The graphics card is combined with AMD's Graphics Core Next (GCN) architecture with Teradici's PCoIP technology to deliver a 3D experience with low latency transmission. The graphic card is ideal for mid-range multi-monitor workstations such as medical imaging.

"IT professionals are looking for a secure and straight forward cloud-based graphics solution that delivers core functionality capable of adapting to meet each employee's unique graphics needs," said David Cummings, senior director and general manager of AMD Professional Graphics. "The AMD FirePro R5000 meets these needs, delivering the flexibility, functionality, security and industry-leading graphics capabilities companies look for when deciding on a remote graphics solution."
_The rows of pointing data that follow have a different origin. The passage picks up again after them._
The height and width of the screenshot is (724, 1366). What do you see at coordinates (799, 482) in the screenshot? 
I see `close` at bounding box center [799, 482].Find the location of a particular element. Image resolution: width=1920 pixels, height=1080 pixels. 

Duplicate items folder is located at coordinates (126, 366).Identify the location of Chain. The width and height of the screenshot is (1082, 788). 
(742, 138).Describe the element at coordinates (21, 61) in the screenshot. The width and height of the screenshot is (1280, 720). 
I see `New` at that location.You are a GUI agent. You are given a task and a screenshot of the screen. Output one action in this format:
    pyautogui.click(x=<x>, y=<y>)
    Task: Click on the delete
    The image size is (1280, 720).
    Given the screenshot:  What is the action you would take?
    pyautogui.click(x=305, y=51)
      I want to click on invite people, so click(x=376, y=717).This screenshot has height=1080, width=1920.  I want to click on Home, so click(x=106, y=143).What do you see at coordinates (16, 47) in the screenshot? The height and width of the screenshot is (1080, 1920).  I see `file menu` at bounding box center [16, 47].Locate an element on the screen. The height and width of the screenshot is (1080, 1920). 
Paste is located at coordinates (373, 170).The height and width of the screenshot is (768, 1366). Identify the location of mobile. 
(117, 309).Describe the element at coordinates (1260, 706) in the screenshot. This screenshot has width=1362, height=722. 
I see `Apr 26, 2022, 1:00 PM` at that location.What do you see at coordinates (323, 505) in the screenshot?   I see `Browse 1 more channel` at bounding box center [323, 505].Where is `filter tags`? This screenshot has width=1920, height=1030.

The AMD FirePro R5000 comes with AMD PowerTune and AMD ZeroCore Power intelligent power management and monitoring tools which help consume less power.

The next generation Teradici TERA2240 host processor helps transmit images up to 300 megapixels per second and videos with refresh rates up to 60 frames per seconds, which the Teradici cites as "the best remote user experience possible."

"With the introduction of the AMD FirePro R5000 with Teradici PCoIP processor, IT departments now have powerful centralized computing solutions that are easy to manage, and deliver the graphics performance required to handle high resolution images, video and 3D models with ease," said Trent Punnett, vice president of Product Management, System Engineering and Corporate Development at Teradici.

"In addition, the AMD FirePro R5000 can be brokered and managed by VMware View giving a common broker and management window across both workstation and VDI desktops, and works with PCoIP zero clients that are offered by an ecosystem of over 30 OEMs," he added.

Nvidia, the biggest competitor for AMD, has also made notable pushes in the virtualized workstation graphics in the past year. It came up with VDI (Virtual Desktop Infrastructure) and a specialized board which is capable of supporting four separate workstations from a single PCB.